## Given problem
Reproduce the listing below unchanged, from the line that contains "At what coordinates" through the end of the listing, including both ends. Leave the pictures out of your answer.

── Data ──

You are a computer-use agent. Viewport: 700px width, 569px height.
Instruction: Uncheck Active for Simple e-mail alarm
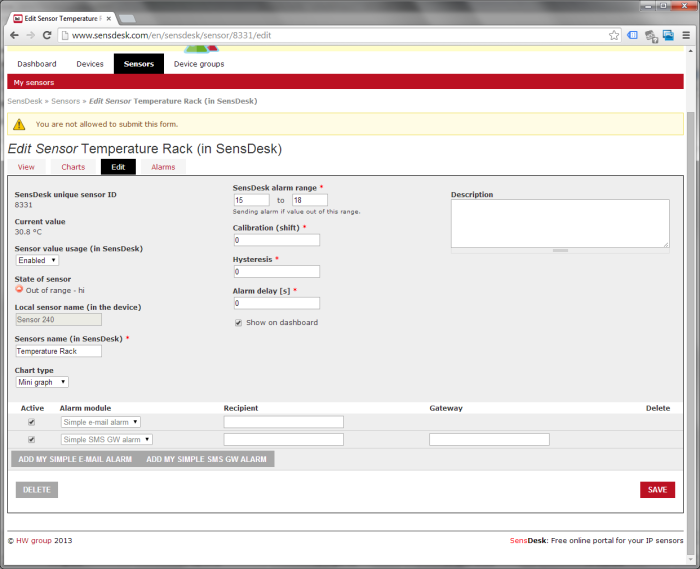pyautogui.click(x=32, y=422)
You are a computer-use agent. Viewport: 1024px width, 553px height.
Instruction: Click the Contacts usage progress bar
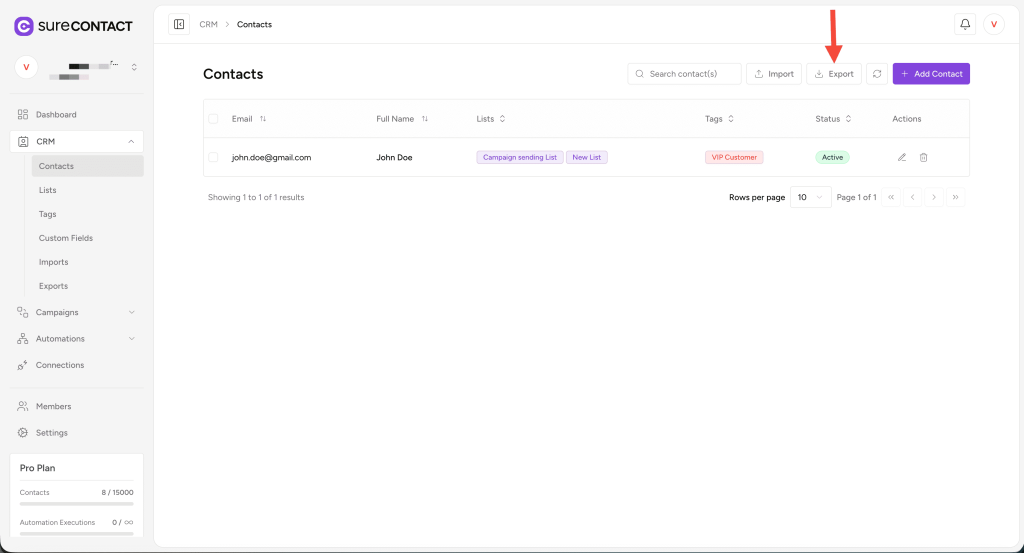point(77,504)
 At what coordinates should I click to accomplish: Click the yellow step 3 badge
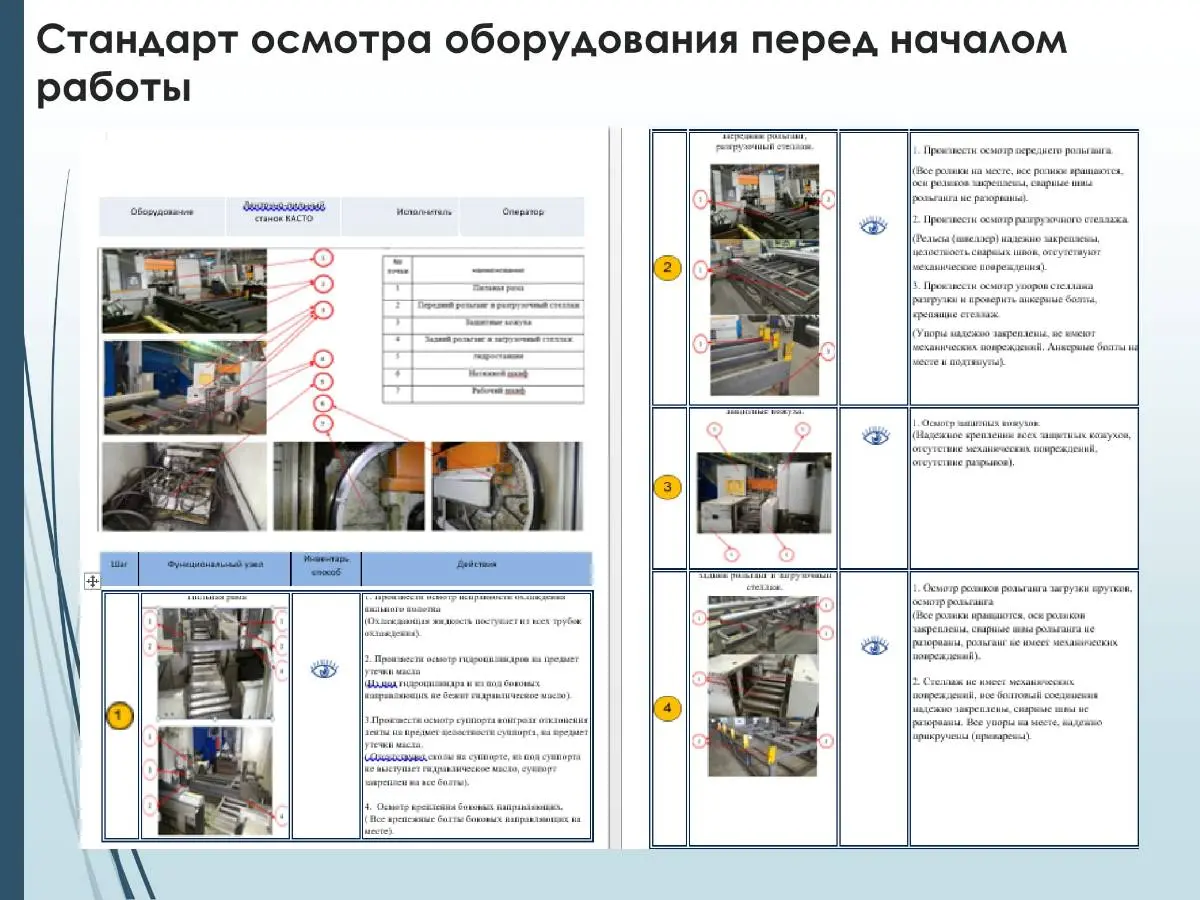click(x=668, y=488)
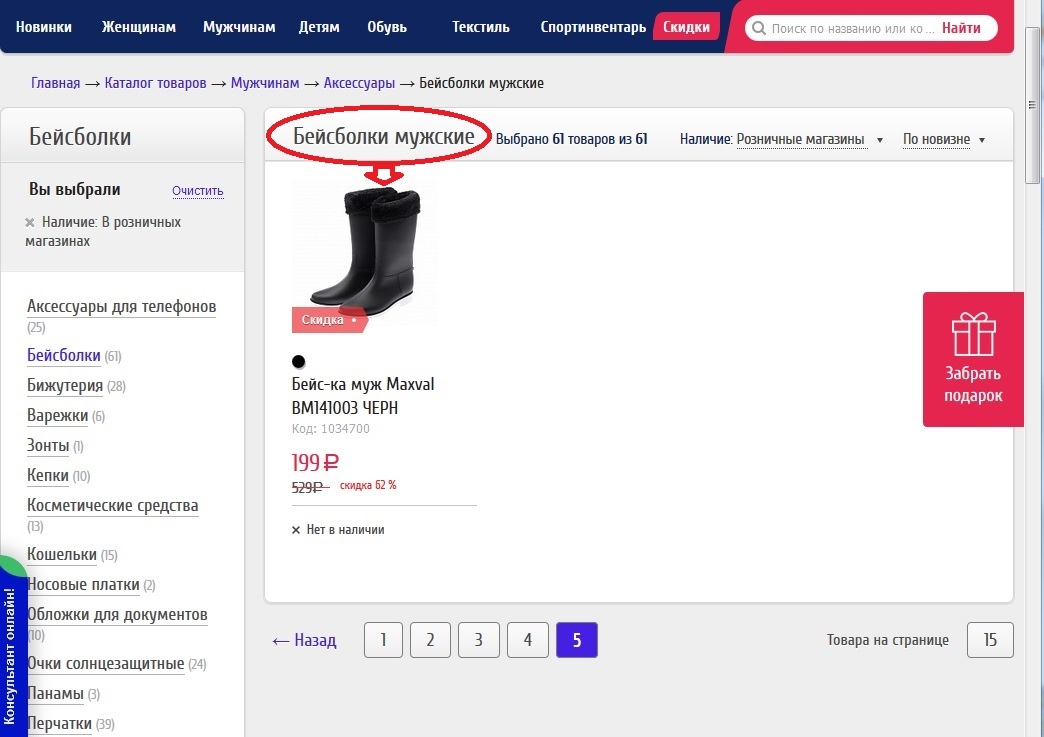Open the boots product thumbnail
This screenshot has height=737, width=1044.
[x=364, y=250]
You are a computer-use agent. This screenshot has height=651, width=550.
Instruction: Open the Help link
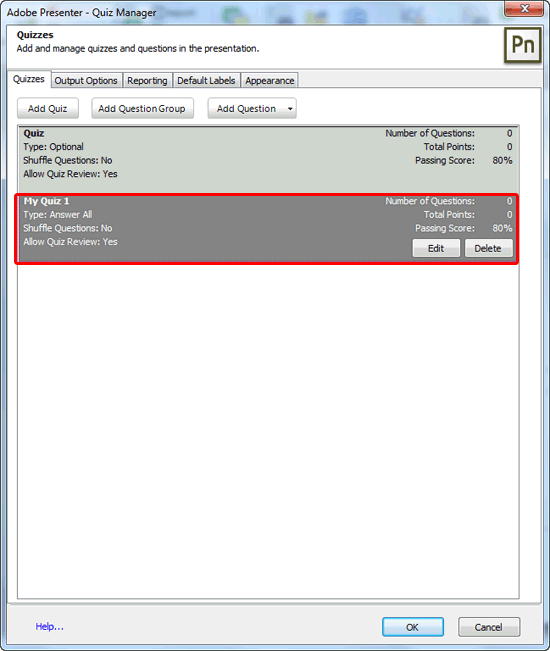tap(49, 627)

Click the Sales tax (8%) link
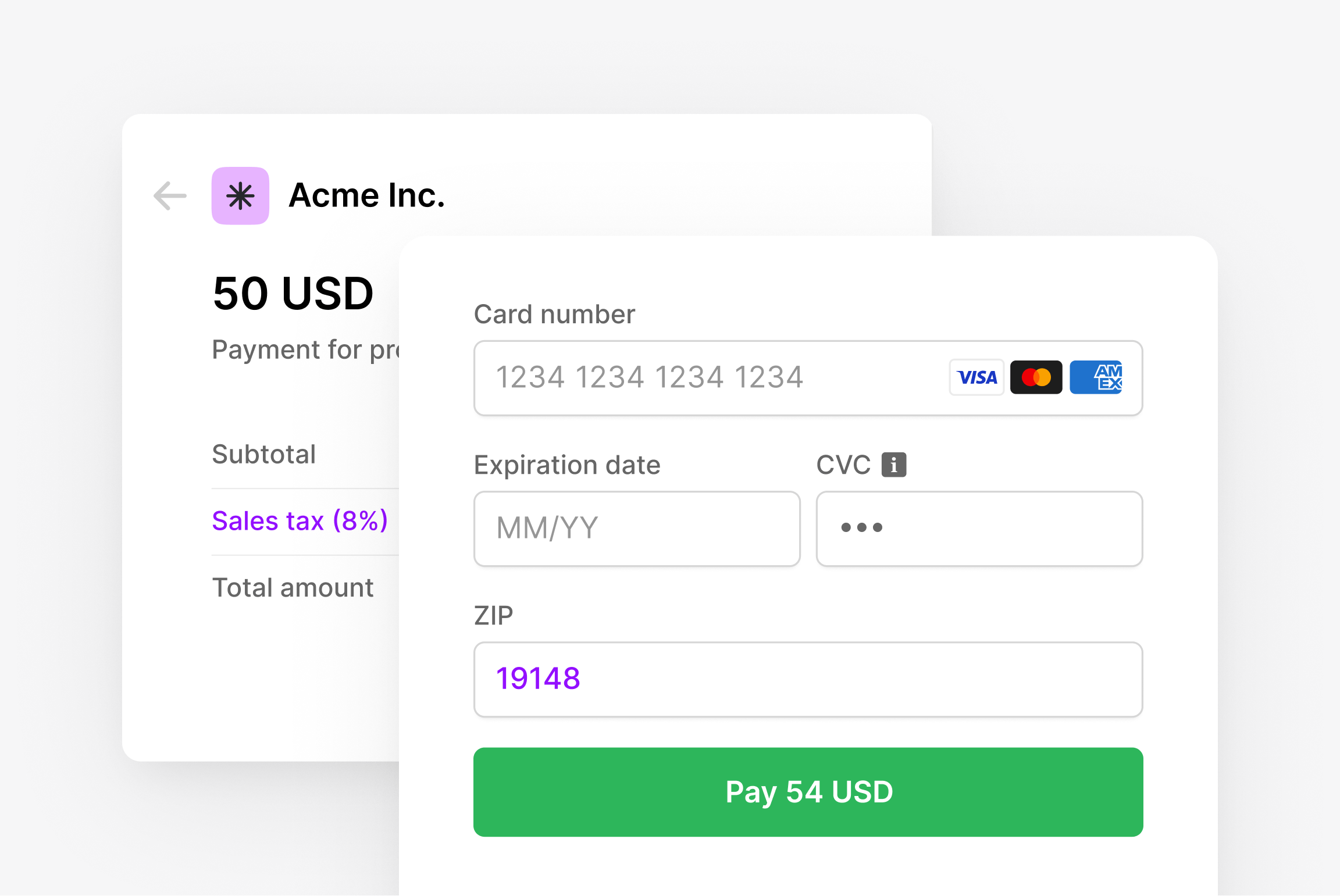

───

## Result
 At what coordinates should I click to accomplish: Click the yellow step 3 badge
click(x=668, y=488)
Open the boots product thumbnail
This screenshot has height=737, width=1044.
[x=364, y=250]
You are a computer-use agent. This screenshot has height=651, width=550.
Instruction: Open the Help link
tap(49, 627)

Click the Sales tax (8%) link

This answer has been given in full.